Ricorda anche una prassi diffusa in passato (ma eliminarne le storture rischia di provocare una rivoluzione) quando
“a molti lavoratori dipendenti prima della riforma Amato venivano aumentati i salari negli ultimi anni in modo tale da permettere loro di ricevere una pensione più alta, perché parametrata alle retribuzioni degli ultimi 5 anni”.
Non si parla dei parlamentari: ma con che faccia vanno a toccare le pensioni altrui senza mettere in discussione anche le proprie?
“I dati sui rendimenti impliciti servirebbero anche a meglio calibrare gli interventi perequativi. Ad esempio, si dovrebbe ridurre l’ammontare delle quiescenze a chi soddisfa due criteri: il primo è quello di ricevere un ammontare totale di pensioni (ci sono molte persone che percepiscono più di una pensione) al di sopra di una certa soglia;
“il secondo è quello di ottenere questo reddito prevalentemente da una pensione il cui rendimento implicito è molto elevato. Il primo criterio (quello che guarda all’ammontare complessivo delle pensioni) serve a tutelare il principio di equità redistributiva, sostenendo nella vecchiaia chi non ha accumulato abbastanza contributi”.
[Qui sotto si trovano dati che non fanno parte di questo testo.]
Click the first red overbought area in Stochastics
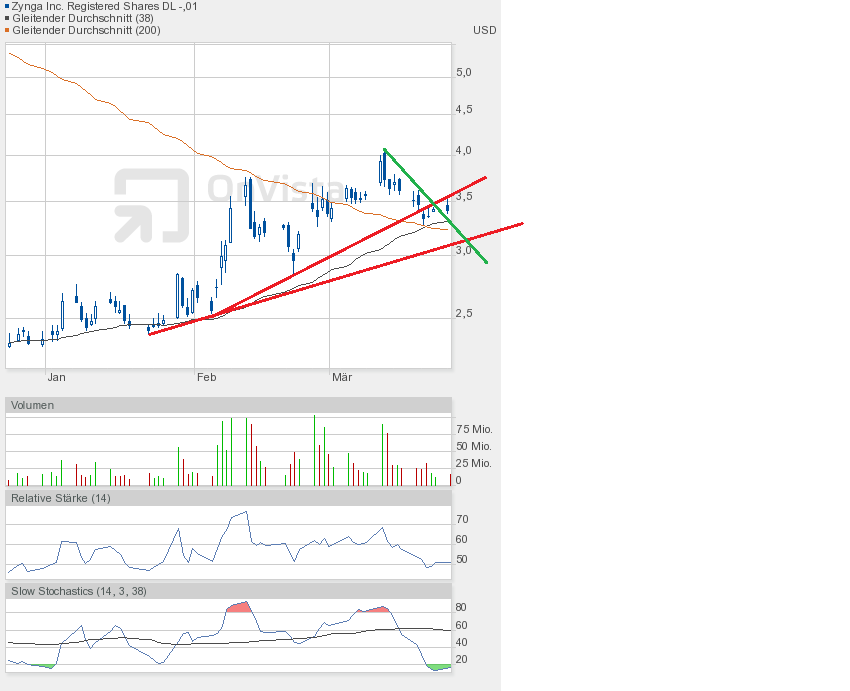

Non ricorda, Tito Boeri, che può accadere che qualcuno abbia lavorato in più settori e percepisca due pensioni distinte, non avendo voluto sostenere l’onere, spesso ingente, della ricongiunzione. Non ricorda soprattutto che tra i più scandalosi casi di pensioni doppie ci sono ancora una volta i parlamentari: quelli che sono stati o sono giornalisti ricevono una integrazione pensionistica che fa impallidire anche Sentinelli.
In ogni caso non si può non concordare con Tito Boeri quando dice:
“Pubblicare i rendimenti impliciti di ogni prestazione oggi erogata dal sistema pubblico rispetto ai contributi versati sarebbe una vera operazione di trasparenza sulle iniquità del nostro sistema previdenziale. Servirebbe anche a rafforzare conoscenze finanziarie di base per chi deve costruirsi il proprio futuro previdenziale. Capire cosa ci può attendere dal sistema pubblico rispetto a quanto accaduto ai propri genitori è importante per permettere alle nuove generazioni di trovare correttivi, ad esempio spingendo chi può farlo a costruirsi forme previdenziali integrative”.
Qui siamo un po’ nell’utopia,ma continuiamo a sperare nel meglio.